Middle East and North Africa (MENA)

Main photo credit: Image © Terry Moore

The Middle East and North Africa (MENA) has always been an area of importance for the British Council.

Some of our earliest scholarships were awarded in the region, and our first ever overseas office opened in Cairo in 1938. 

The strategic importance of the area led to the rapid development of a network of offices and institutes across the region during the Second World War. 

Our years of activity have coincided with times of massive change, conflict and rapid development. Throughout this we have sought to build, strengthen and develop relationships and trust. 

An Early Focus of Activity

During the Second World War the region was a major focus for our operations, in which we quickly established many institutes and libraries, and supported a number of schools and colleges. 

As communications with London were difficult, activities across the region were managed from our office in Cairo during the war.

Following the war we endured severe budget cuts. This lead to dramatic reductions in our activities, and the closure of many premises.

However, in 1956 a special budget of £150,000 (equal to about £3.5 million today) was provided for expansion in the Middle East. This was the result of Government reviews into our activities, reinforcing the importance of the region to future British interests, and our unique role in developing relationships between the UK and countries in the region.

This grant allowed us to reopen in Libya and Morocco, and also enter into the Gulf States for the first time. 

English Teaching

During the Second World War we taught English directly to students and Allied serviceman. Although we usually used our own institutes, at times we had to be more flexible. When teaching in refugee camps we conducted lessons in the open air, using petrol tins for chairs, a door for a blackboard and limestone for chalk. 
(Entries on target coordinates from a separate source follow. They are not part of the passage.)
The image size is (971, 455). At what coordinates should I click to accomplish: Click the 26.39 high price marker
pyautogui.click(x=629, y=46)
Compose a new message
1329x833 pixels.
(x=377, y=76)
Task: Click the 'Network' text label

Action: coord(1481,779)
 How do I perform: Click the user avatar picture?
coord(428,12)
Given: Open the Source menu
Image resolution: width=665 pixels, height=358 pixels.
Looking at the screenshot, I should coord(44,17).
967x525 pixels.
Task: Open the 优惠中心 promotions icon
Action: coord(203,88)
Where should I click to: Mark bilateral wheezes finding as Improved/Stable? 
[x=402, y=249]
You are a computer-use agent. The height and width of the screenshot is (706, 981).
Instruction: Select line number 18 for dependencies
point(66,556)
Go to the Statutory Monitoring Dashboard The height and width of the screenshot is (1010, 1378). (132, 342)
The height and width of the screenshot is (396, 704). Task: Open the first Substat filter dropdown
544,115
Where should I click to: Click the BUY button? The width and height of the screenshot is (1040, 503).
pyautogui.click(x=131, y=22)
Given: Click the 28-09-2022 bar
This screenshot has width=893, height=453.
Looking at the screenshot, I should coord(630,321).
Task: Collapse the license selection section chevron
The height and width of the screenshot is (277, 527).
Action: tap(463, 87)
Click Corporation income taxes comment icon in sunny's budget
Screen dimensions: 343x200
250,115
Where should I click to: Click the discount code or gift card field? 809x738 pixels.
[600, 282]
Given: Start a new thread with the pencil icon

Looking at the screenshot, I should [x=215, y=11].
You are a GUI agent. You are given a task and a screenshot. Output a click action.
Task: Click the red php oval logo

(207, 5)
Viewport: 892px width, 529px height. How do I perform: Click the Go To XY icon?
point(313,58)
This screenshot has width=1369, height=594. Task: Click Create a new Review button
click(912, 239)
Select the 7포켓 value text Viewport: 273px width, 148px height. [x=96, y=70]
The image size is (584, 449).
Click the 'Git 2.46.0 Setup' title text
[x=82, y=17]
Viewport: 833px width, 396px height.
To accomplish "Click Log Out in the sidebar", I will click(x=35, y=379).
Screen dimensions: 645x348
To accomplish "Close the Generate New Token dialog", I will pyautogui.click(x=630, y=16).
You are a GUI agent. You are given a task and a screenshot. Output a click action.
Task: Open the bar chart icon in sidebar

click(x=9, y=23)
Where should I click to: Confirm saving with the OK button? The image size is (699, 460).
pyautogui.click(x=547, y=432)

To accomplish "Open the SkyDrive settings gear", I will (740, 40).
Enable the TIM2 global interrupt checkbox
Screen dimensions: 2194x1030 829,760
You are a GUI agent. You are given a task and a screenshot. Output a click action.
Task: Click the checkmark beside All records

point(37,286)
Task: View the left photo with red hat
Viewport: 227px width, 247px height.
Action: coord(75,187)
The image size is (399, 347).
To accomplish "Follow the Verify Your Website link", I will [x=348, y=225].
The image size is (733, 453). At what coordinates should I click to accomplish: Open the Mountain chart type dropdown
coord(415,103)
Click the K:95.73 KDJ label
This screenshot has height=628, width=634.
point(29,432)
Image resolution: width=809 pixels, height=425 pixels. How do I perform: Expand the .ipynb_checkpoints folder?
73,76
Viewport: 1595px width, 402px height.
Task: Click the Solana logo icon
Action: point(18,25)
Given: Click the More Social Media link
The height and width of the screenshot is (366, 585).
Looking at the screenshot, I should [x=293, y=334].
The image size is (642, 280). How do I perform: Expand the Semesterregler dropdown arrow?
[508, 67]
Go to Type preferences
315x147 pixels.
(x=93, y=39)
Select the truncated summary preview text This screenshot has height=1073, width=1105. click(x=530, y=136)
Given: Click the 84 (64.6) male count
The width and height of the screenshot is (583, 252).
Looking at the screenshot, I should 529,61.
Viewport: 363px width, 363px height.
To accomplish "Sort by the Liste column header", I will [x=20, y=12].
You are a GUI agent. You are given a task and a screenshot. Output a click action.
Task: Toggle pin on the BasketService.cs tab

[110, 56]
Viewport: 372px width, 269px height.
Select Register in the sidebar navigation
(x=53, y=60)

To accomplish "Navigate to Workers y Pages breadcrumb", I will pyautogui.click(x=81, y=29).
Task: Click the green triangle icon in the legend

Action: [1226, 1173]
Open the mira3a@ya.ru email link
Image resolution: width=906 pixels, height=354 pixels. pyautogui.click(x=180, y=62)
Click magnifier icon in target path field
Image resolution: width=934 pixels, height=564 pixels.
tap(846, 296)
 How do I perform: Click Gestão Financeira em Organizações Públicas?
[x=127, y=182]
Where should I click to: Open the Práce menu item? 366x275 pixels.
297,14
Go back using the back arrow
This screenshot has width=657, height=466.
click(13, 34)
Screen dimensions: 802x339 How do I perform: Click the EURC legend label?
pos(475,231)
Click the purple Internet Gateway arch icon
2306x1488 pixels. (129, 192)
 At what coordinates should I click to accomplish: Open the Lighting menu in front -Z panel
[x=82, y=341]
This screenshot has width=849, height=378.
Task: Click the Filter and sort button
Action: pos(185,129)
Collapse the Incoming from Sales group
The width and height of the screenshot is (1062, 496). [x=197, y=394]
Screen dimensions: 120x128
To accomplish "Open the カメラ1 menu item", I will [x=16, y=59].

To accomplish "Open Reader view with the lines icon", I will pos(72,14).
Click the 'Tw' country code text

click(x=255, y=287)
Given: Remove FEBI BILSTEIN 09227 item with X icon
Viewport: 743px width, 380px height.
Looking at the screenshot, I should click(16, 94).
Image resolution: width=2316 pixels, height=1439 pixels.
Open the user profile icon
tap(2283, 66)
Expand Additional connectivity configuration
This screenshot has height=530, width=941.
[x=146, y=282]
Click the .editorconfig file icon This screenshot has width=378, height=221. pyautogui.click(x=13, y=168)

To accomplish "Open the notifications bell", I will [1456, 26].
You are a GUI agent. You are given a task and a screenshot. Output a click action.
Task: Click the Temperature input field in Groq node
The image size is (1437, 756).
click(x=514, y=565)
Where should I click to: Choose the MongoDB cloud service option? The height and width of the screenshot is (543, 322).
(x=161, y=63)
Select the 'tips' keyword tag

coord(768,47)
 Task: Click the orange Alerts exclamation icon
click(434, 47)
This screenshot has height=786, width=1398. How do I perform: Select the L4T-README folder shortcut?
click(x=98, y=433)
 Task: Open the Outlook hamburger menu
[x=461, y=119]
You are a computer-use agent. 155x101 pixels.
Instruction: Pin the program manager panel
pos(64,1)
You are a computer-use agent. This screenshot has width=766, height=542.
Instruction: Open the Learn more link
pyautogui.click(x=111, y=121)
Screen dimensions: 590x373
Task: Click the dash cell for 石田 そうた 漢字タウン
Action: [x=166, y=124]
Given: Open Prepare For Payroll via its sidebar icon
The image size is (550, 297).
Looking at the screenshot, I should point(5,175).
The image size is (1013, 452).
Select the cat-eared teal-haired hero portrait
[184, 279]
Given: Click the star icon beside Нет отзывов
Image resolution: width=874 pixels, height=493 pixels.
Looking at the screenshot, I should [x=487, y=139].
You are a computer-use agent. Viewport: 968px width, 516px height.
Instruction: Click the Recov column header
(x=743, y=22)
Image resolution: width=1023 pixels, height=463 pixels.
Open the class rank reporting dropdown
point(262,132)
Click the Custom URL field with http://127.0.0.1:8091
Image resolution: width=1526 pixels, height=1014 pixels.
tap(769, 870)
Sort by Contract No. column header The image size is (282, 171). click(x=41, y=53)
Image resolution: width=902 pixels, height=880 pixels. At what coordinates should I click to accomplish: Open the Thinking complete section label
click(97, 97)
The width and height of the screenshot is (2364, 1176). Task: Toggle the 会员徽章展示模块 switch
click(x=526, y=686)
Teaching activities were reduced after the war. We began to focus on teacher training as well, which allowed us to reach a wider number of students with limited resources.

The budget expansion of 1956 led to an increase in both our own teaching staff and school subsidies, whilst allowing us to arrange teaching training courses in the UK.

Funding from the Overseas Development Ministry (now DfID) and from charitable foundations allowed us to expand our work in the poorer nations in the region. We delivered a range of cooperative and educational aid projects, such as English training in technical subjects. 

We were able to run similar projects in wealthy nations by establishing ‘Paid Educational Services’, in which the national government would pay us to run educational projects. One of the first was the establishment of the English Learning Centre at King Abdul-Aziz University in 1975.

Building Relationships

Events like the Suez Crisis of 1956, or the Aden Emergency in the late 1960s put pressure on our activities, described by some as ‘culturally imperialist’. 

Sometimes it has taken us time to earn the trust of local governments. Our first office in what is now the United Arab Emirates was in Dubai, which offended the federal government of Abu Dhabi. By responding to the needs of the federal states, for example by teaching Arabic to the expatriate community, we were eventually able to extend operations throughout the area. 

The security situation in the Middle East and North Africa means that work there is sometimes challenging, but we have maintained a consistent presence through difficult times. When necessary, we have temporarily left a country – from Egypt and Syria in 1956, Iraq in 1967, and Libya in 1973. Despite this, we subsequently returned to all, allowing us to build trust, create opportunities and form stronger relations between the UK and the region as a whole.